This series has 4 parts to fully go over the YOLOX algorithm:

To completely understand the entire series, you will need to know:

What Does The YOLO Algorithm Solve?

To start, let’s go over the issue YOLO attempts to solve.

The YOLO algorithm was first introduced in 2015 to solve the object detection problem. As the name suggests, the object detection problem is when a computer is given an image and has to detect where certain objects in that image are.

To solve the object detection problem, YOLO uses bounding boxes. A bounding box is a box put around a part of an image to show that there is an object in the boxed part of the image. For example, imagine I wanted to know where my cat was in this picture:

Cat

The bounding box enclosing my cat may look like the following:

Cat Box :)

What if instead, I wanted to locate my cat’s ears and eyes? Then there might be 4 boxes that look like the following:

Cat Boxes :O

This task is easy enough for humans, but for a computer, this task is not very intuitive. Some of the issues that a computer faces are:

  • Not having a set number of bounding boxes to put on an image
  • Having to put different size bounding boxes on an image
  • Needed to understand what an object looks like at different scales

How Does YOLO Work?

The YOLO algorithm works by predicting three different features:

  1. The location of the bounding box on the image
  2. The confidence that there’s an object in the bounding box (Note: this is the confidence for any object the model knows about to be in the box, not for a specific class to be in the box)
  3. The class or label of the object in the box

So, the bounding box around my cat’s face may have the following properties:

  1. Bounding box: (25, 5, 185, 183)
  2. Confidence: 0.9567
  3. Class: cat

Notice how the bounding box is broken up into 4 parts. In some bounding box algorithms, the bounding box has the following properties:

(x coordinate of top left corner, y coordinate of top left corner, width of bounding box, height of bounding box)

Other bounding box algorithms may use the following properties:

(x coordinate of top left corner, y coordinate of top left corner, x coordinate of bottom right corner, y coordinate of bottom right corner)

Either way, the predictions essentially mean the same thing.

How Does YOLO Make Predictions?

The original YOLO algorithm had the goal of processing an image quickly and making accurate predictions. The speed is necessary for real-time tasks such as self-driving vehicles which need to know where an object is immediately.

The YOLO algorithm treats the bounding box problem as a regression task and a classification task which takes the original image as input and outputs the 3 predictions listed above.

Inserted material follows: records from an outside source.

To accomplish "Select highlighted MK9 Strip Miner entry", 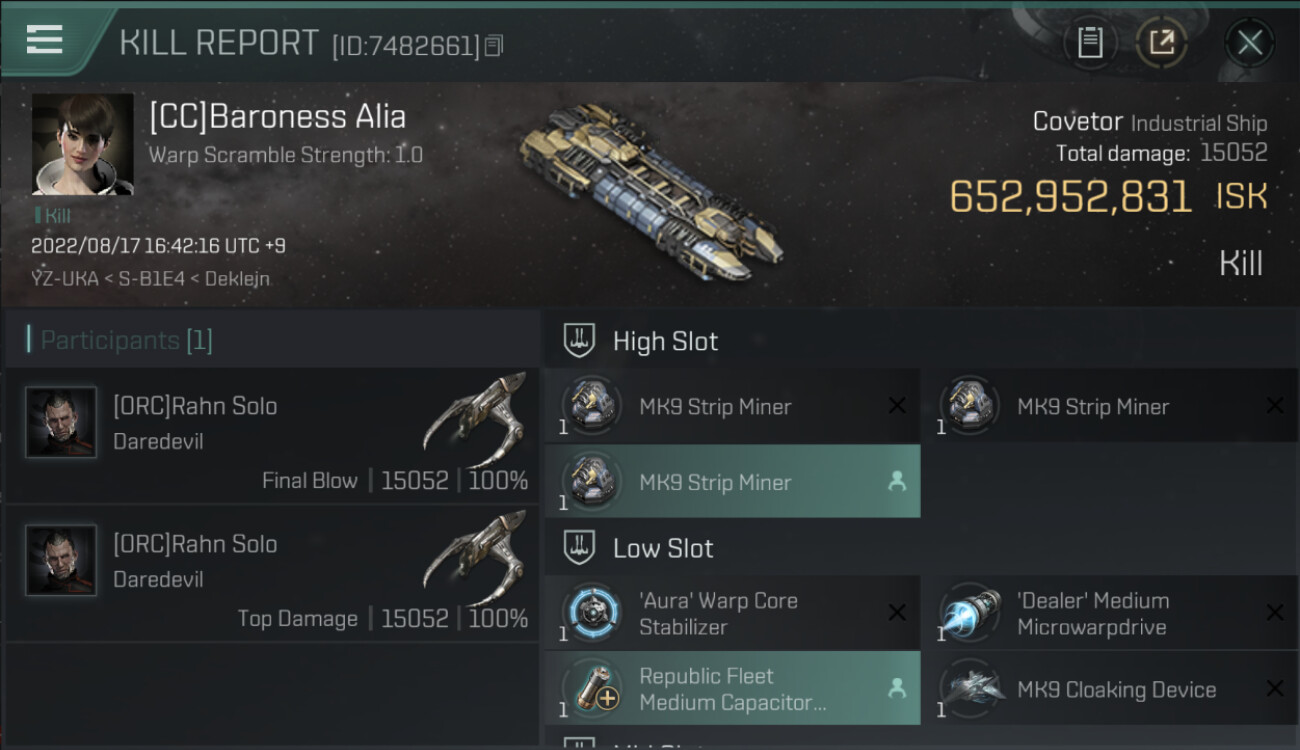I will tap(732, 481).
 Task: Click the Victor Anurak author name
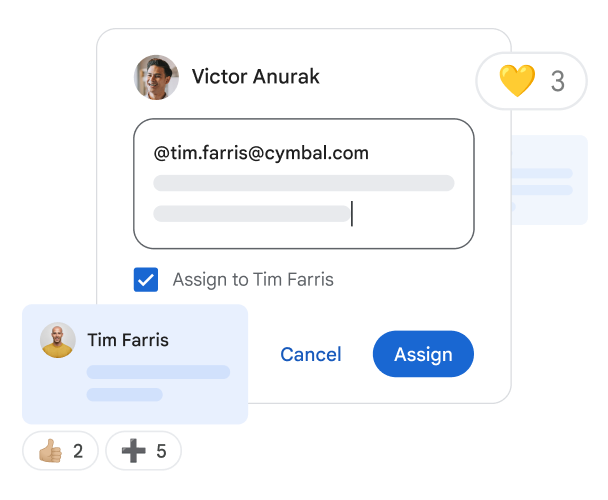pyautogui.click(x=256, y=76)
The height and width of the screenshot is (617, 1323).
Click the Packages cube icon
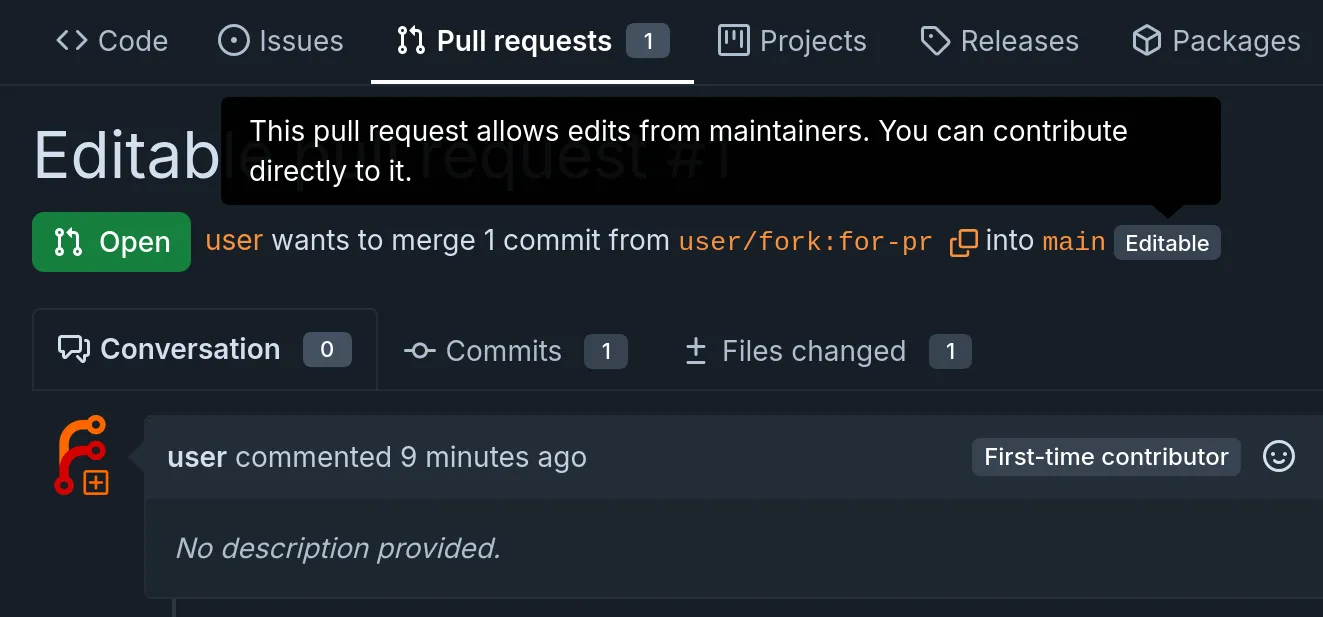click(x=1147, y=40)
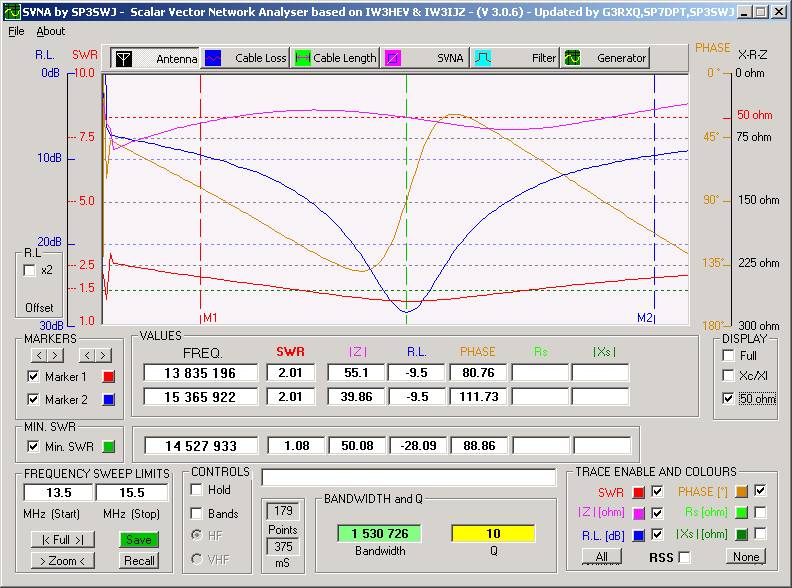Switch to Cable Loss mode
The height and width of the screenshot is (588, 792).
point(213,58)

In this article, I am just going to briefly explain how YOLOv1 does this task. In the next article, I will go more in-depth as to how an improved version of this algorithm compares to YOLOX.

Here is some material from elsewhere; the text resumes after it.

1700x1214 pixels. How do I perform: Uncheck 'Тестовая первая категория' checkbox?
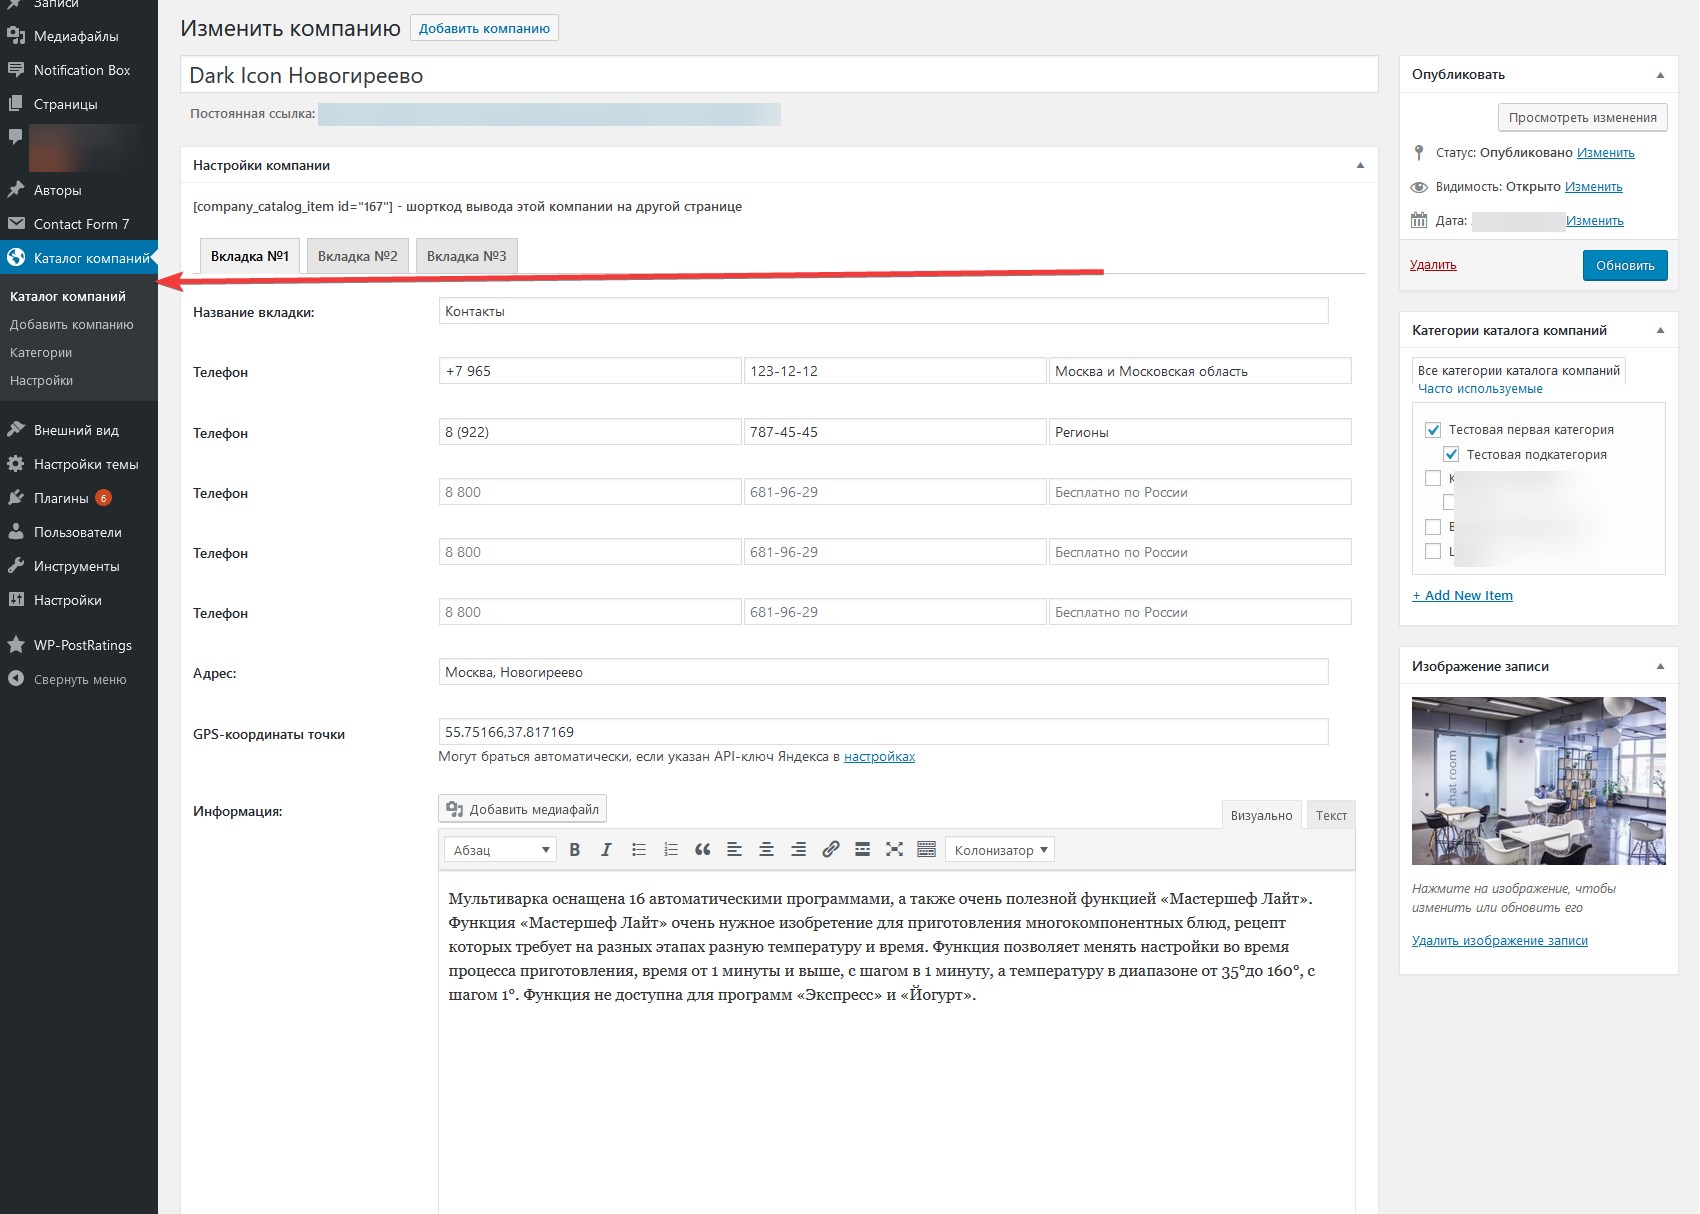click(x=1433, y=430)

The YOLOv1 algorithm takes the image as input and outputs a tensor that can be broken up into the three properties of a bounding box: location, confidence, and class:

Fig 1. Picture from the original paper: https://paperswithcode.com/method/yolov1

Notice how the input is a 448×448×3 tensor. This tensor is essentially an image with a 448 pixel and 448 pixel height. The 3 comes from the RGB values. So, a colored image can be broken up into 3 tensors where each of these three tensors represents the R, G, and B values in the image.

The output is a 7×7×30 tensor. Before going into what this tensor represents, let’s see how the authors define the bounding boxes:

Fig 2. Picture from the original paper: https://paperswithcode.com/method/yolov1

The authors of the YOLO algorithm use a grid of S×S where S is 7. Notice that the output of the network shown in Fig 1. is also S×S or 7×7. The output of the network is the 7×7 grid where each part of the 7×7 grid is a different bounding box prediction totaling 49 bounding box predictions.

Each part of the 7×7 grid has 30 values. The authors state that “[the model] divides the image into an S×S grid and for each grid cell predicts B bounding boxes, confidence for those boxes, and C class probabilities. These predictions are encoded as an S × S × (B ∗ 5 + C) tensor.”

So, each 30 element tensor can be broken up into classes C, and bounding boxes B. In the paper, the authors use B=2 and C=20 (which is where 30 comes from: B*5 + C = 2*5 + 20 = 10 + 20 = 30).

The C part of the tensor is the probability that the class in the bounding box is the ith class. Since the C part has 20 elements, the model is predicting that 1 of 20 classes is in the bounding box. To get a class prediction, one can take the index of the highest value in the vector and use that index as the class. The index 1–20 can be mapped from numbers to actual classes. For example, 1 may be a dog and 15 may be a cat.

The B part of the tensor is split up into 5 values:

  1. The confidence — how confident is that model that there’s an object in the box?
  2. x — The x-axis location of the center of the bounding box
  3. y — The y-axis location of the center of the bounding box
  4. w — The width of the bounding box
  5. h — The height of the bounding box

When given an image, the YOLO algorithm removes bounding boxes it is not confident in and keeps the bounding boxes that it is confident in. (of course this is an over simplifaction to avoid this article being too long since the goal is to explain YOLOX, not YOLOv1) Below are some results from the YOLOv1 model:

Picture from the original paper: https://paperswithcode.com/method/yolov1

What Makes YOLO Special?

When YOLO was first released, it was a revolutionary algorithm that had better speed than the SOTA (State Of The Art) models, but also had better accuracy as it made minimal background prediction errors.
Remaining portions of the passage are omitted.